* BLOC DE TEXTE
- - -
Dieu, qui dans l'Ancien Testament demande de tuer, est-il subitement devenu miséricordieux, puisque, par Jésus, il demande d'aimer ses ennemis ? (TR)

 

Réponse : L'histoire de la Bible fait voir une évolution, également en ce qui concerne la question de la légitimité de tuer le prochain, ainsi que l'évaluation religieuse et morale de la guerre et de la violence militaire ; cette évolution, durant laquelle Dieu fait prendre conscience à son peuple les contours de sa volonté, culmine dans la vie et la doctrine de Jésus Christ. Nous présentons cette évolution en deux parties.
- - -
* JEU DE DONNÉES
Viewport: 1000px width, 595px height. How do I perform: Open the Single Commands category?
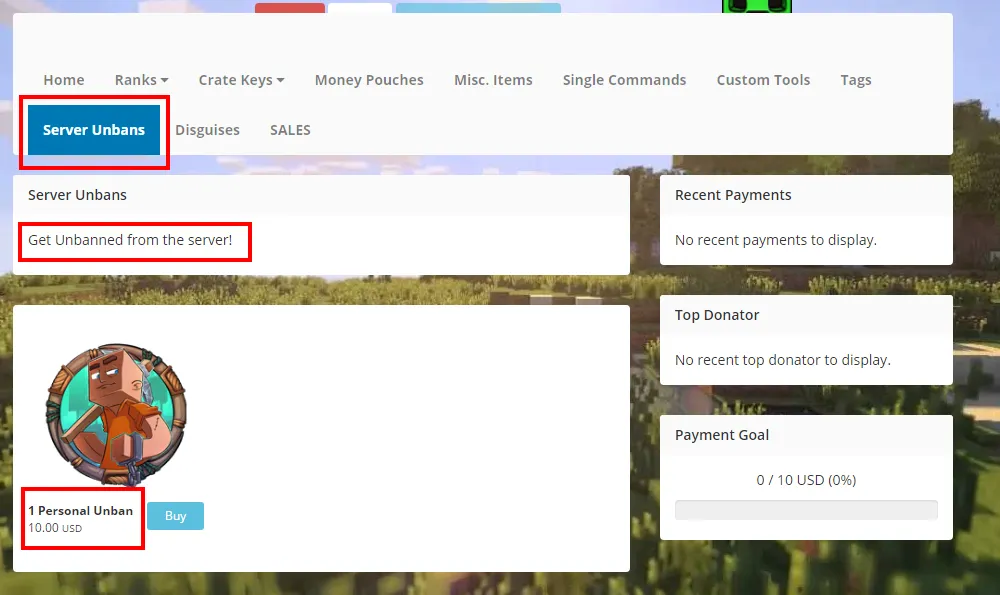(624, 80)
- - -
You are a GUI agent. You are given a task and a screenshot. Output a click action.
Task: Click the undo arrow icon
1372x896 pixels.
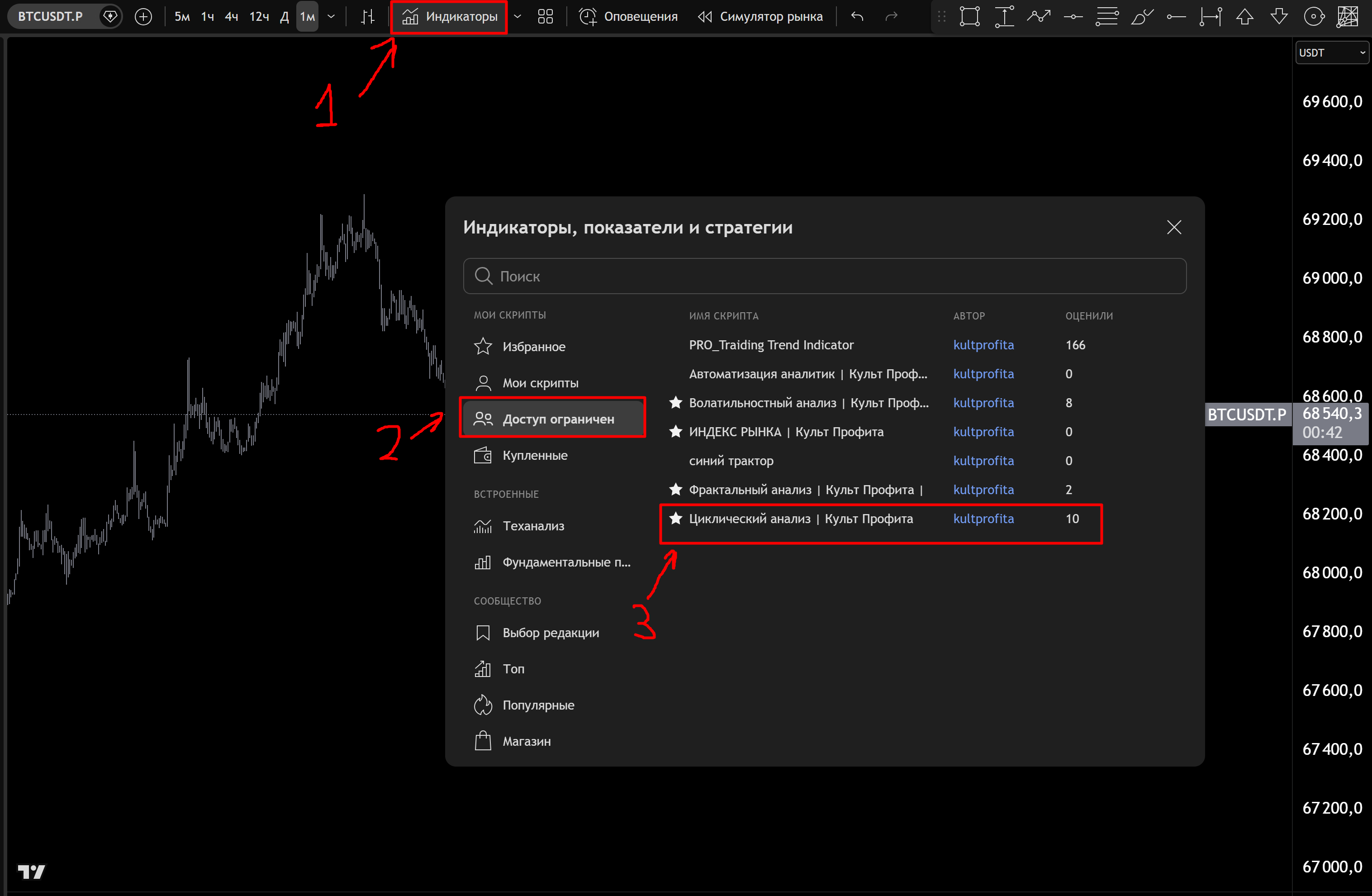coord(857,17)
- - -
* TÂCHES À EFFECTUER
1. Recopiez fidèlement le passage du bloc de texte allant de « Réponse : L'histoire » jusqu'à « en deux parties. » inclus.
2. Relevez tous les noms propres présents dans le bloc de texte, sans les abréviations, et ne citez chaque forme qu'une seule fois.
3. D'après le bloc de texte, en quoi culmine l'évolution décrite dans la réponse ?

* RÉPONSES AUX TÂCHES
1.
Réponse : L'histoire de la Bible fait voir une évolution, également en ce qui concerne la question de la légitimité de tuer le prochain, ainsi que l'évaluation religieuse et morale de la guerre et de la violence militaire ; cette évolution, durant laquelle Dieu fait prendre conscience à son peuple les contours de sa volonté, culmine dans la vie et la doctrine de Jésus Christ. Nous présentons cette évolution en deux parties.

2. Dieu ; Ancien Testament ; Jésus ; Bible ; Jésus Christ

3. Elle culmine dans la vie et la doctrine de Jésus Christ.